Text to read ▸
Machine type | Shared-memory multi-vectorprocessor |
---|---|

Models | Cray J90, T90 |

Operating system | UNICOS (Cray Unix variant) |

Compilers | Fortran, C, C++, Pascal, ADA |

Vendors information Web page | http://www.cray.com/products/systems |

Year of introduction | J90: 1994, T90: 1995, J90se: 1997. |

**System parameters**:

Model | Cray J90(se) | Cray T90 |
---|---|---|

Clock cycle | 10 ns | 2.2 ns |

Theor. peak performance | ||

Per processor | 200 Mflop/s | 1.8 Gflop/s |

Maximal | 6.4 Gflop/s | 58 Gflop/s |

Main memory | <= 4 GB | <= 8 GB |

Memory bandwidth | ||

Single proc. bandwidth | 1.6 GB/s | 24 GB/s |

No. of processors | 4-32 | 1-32 |

**Remarks**:

Cray Research Inc. (CRI) has been taken over by Silicon Graphics (SGI) but for the next few years Cray will maintain separate product lines from SGI. Here we discuss the Cray-inherited vector systems.

Cray supports at this moment 3 product lines (apart from the SuperSparc-based CS6400 which is targeted to the commercial market and is not discussed in this report). Two of these are multi-headed vector processors which are discussed here. The third is the T3E, a DM-MIMD machine that will be described in the DM_MIMD section.

The Cray J90 series is the entry level model marketed by CRI announced in September 1994. The J90 series is based on CMOS technology which has a low power consumption (all J90s are air cooled) and low production costs. The machine is binary compatible with the high-end systems. It has one multiply and add vector pipe set per CPU at a clock cycle of 10 ns which results in a theoretical peak performance of 200 Mflop/s. Furthermore, a cache has been added to speed up scalar processing. It is interesting to note that the strategy of using more (four) multi-functional pipes as in the predecessor, the Y-MP EL has been left again to return to the classic two-pipe/CPU design. Recently, an enhancement of the scalar speed is available with the J90se processors where "se" stands for "scalar enhanced". The vector performance of these processors is exactly the same as that of the original J90 processors. However, the scalar performance is twice as fast. This should diminish the gap in performance on scalar code between the J90 systems and the performance of pipelined fast RISC processors as employed in high-end workstations.

Tasks for this exercise ▸
(a) Summarize the text on the Cray J90 and T90 in two sentences.
(b) Answer these questions using the text on the Cray J90 and T90:
(i) What operating system do these machines run?
(ii) What is the largest main memory of the Cray T90?
(iii) What does "se" stand for in J90se?
(c) Write the next paragraph of the text on the Cray J90 and T90, starting after its final sentence.
The lines below come from a separate source.

Source material ▸
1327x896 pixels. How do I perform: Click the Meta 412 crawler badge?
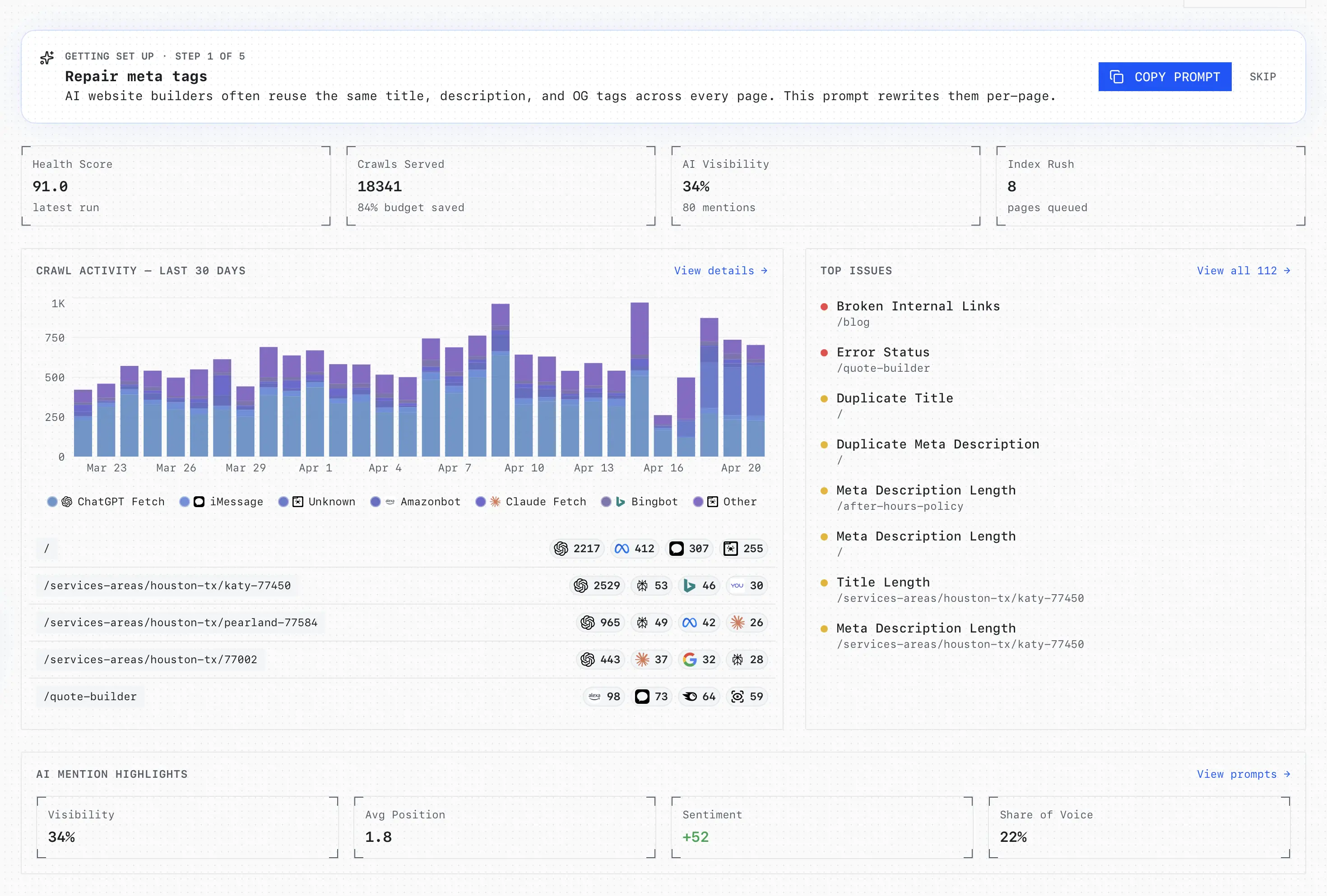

Responses per task ▸
(a) The Cray J90 and T90 are shared-memory multi-vectorprocessor systems running UNICOS, with the J90 introduced in 1994 and the T90 in 1995. The J90 series is CRI's entry-level, air-cooled CMOS model with a peak of 200 Mflop/s per processor, and the later J90se processors keep the same vector performance while doubling scalar speed.

(b)
(i) UNICOS, a Cray Unix variant.
(ii) 8 GB.
(iii) Scalar enhanced.

(c)
The Cray T90 series is built in ECL logic and has therefore a much lower clock cycle (2.2 ns) and correspondingly faster SRAM memory. As its direct predecessor, the Cray C90, every CPU contains two vector add and multiply pipes. This gives rise to a maximum of 4 floating-point results/clock cycle/CPU equivalent to a theoretical peak performance of 1.8 Gflop/s per CPU or 58 Gflop/s for a maximal system.

The Cray T90 machines are at this moment the only ones with a memory bandwidth as seems optimal for vector processors: two operands can be loaded and one result can be stored in one cycle for each pipe set. For the T90 this meant that the relative bandwidth has to be 48 bytes/cycle/CPU. This has indeed been accomplished and observed results indicate that for the T90 the performance scales up with the clock cycle and the number of functional units (see measured performances below). For the J90 series the bandwidth is lower: 16 bytes/cycle. This is regrettably less than was available in its predecessors, Y-MP EL machines, and it might adversely affect the efficiency.

Another property that is unique for the Cray T90 systems is that they do not have a separate scalar processor but that scalar and vector code have to share the same functional units. However, a small scalar cache is added to speed up scalar calculations. The Cray J90 series has separate scalar processors. Theoretically, the absence of separate scalar processors might impair the throughput speed (Hitachi even adds an extra scalar processor in the S-3800 series to combat excessive context switching). However, in practice the drawbacks seem rather limited.

Contrary to earlier high-end Cray systems, the T90 now features compatibility with the IEEE 754 floating-point standard. Formerly, Cray-specific floating-point arithmetic was employed which could give rise to problems in data exchange with other systems and in different computational results due to the difference in arithmetic.

**Measured Performances**: On the T90 in
[2] a speed of 29.4 Gflop/s was
found on a 32 processor machine for the solution of an order 1000 dense
linear system and of 36.6 Gflop/s for a system of order 16384. This means that
efficiencies of 51 and 64%, respectively. However, in the latter case
Strassen's algorithm was used for the matrix multiplications involved which
gives a slightly more favourable view of the performance than when a
"standard" matrix multiplication would have been used.

For a J90 series machine with 32 processors a speed of 4.486 Gflop/s
was observed with linear system solving for an order 1000 system, which
amounts an efficiency of 70%. Also using Strassen's algorithm for a
system of order 19456 a speed of 7.6 Gflop/s was attained.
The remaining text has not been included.